Start of Block

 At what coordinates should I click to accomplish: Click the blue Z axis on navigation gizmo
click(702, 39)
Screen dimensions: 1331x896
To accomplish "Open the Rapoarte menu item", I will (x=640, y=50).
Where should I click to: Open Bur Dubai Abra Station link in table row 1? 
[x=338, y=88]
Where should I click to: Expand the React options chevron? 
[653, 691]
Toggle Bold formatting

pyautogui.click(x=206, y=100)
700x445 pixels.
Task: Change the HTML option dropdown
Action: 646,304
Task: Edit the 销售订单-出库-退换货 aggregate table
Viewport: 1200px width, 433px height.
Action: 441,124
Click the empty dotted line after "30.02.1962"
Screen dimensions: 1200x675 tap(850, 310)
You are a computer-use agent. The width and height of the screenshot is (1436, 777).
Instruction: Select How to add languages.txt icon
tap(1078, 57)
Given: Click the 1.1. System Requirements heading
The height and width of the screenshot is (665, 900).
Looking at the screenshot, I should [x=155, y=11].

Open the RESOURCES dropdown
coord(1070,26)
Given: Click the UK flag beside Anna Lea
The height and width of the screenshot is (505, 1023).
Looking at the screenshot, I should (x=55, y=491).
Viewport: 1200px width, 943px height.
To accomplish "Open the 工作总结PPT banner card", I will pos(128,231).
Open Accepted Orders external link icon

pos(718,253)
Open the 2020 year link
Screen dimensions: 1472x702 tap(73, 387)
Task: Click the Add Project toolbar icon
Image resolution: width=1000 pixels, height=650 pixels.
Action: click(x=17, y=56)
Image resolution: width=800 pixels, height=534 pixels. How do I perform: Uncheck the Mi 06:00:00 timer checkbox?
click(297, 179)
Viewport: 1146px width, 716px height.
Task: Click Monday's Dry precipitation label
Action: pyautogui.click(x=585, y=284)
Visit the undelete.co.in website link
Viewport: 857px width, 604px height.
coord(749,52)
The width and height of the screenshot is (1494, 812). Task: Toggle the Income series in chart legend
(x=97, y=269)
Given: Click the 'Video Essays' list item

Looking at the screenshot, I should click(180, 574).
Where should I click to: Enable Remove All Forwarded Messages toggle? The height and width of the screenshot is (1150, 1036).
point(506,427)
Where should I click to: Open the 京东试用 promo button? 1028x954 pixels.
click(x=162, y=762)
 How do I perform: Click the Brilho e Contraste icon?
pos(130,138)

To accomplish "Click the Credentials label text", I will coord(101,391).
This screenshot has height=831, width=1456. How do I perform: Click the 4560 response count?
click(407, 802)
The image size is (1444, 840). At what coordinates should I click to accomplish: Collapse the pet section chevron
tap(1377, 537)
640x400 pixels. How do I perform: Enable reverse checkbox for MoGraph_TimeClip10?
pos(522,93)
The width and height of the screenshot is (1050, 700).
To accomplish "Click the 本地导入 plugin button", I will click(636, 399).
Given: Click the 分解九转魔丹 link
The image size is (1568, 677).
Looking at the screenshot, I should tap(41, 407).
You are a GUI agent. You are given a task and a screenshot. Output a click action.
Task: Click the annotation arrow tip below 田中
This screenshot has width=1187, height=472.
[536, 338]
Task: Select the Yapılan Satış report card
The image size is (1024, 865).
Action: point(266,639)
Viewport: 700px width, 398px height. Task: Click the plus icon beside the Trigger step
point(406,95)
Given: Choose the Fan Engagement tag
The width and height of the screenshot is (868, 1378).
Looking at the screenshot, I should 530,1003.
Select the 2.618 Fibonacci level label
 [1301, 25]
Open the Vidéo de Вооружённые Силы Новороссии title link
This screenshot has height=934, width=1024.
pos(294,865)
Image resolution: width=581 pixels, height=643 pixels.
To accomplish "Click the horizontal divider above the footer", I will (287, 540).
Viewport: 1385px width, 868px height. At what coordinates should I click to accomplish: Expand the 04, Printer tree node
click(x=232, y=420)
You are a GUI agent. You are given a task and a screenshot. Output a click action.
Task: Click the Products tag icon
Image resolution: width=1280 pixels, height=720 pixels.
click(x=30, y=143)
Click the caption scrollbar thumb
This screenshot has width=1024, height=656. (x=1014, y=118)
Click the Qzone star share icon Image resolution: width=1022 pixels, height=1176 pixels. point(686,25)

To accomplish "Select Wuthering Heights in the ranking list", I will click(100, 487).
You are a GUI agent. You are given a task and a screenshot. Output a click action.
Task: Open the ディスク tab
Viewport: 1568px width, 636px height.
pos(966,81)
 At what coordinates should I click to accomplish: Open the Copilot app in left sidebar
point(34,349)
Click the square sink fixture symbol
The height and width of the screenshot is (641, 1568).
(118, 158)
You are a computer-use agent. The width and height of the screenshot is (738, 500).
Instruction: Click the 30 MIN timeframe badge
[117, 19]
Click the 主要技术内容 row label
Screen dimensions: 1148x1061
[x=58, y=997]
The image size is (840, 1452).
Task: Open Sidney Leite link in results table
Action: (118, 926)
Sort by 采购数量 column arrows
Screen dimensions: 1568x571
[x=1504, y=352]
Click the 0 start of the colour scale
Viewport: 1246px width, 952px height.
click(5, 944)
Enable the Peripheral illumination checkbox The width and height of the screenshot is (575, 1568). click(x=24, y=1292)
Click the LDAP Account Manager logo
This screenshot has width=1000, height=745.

End of Block

-- Action item --
When you reach the line that contains "Viewport: 1246px width, 952px height." in the material above, please copy it and every line after it exactly, stopping only at the last line.

-- Solution to this task --
Viewport: 1246px width, 952px height.
click(5, 944)
Enable the Peripheral illumination checkbox The width and height of the screenshot is (575, 1568). click(x=24, y=1292)
Click the LDAP Account Manager logo
This screenshot has width=1000, height=745.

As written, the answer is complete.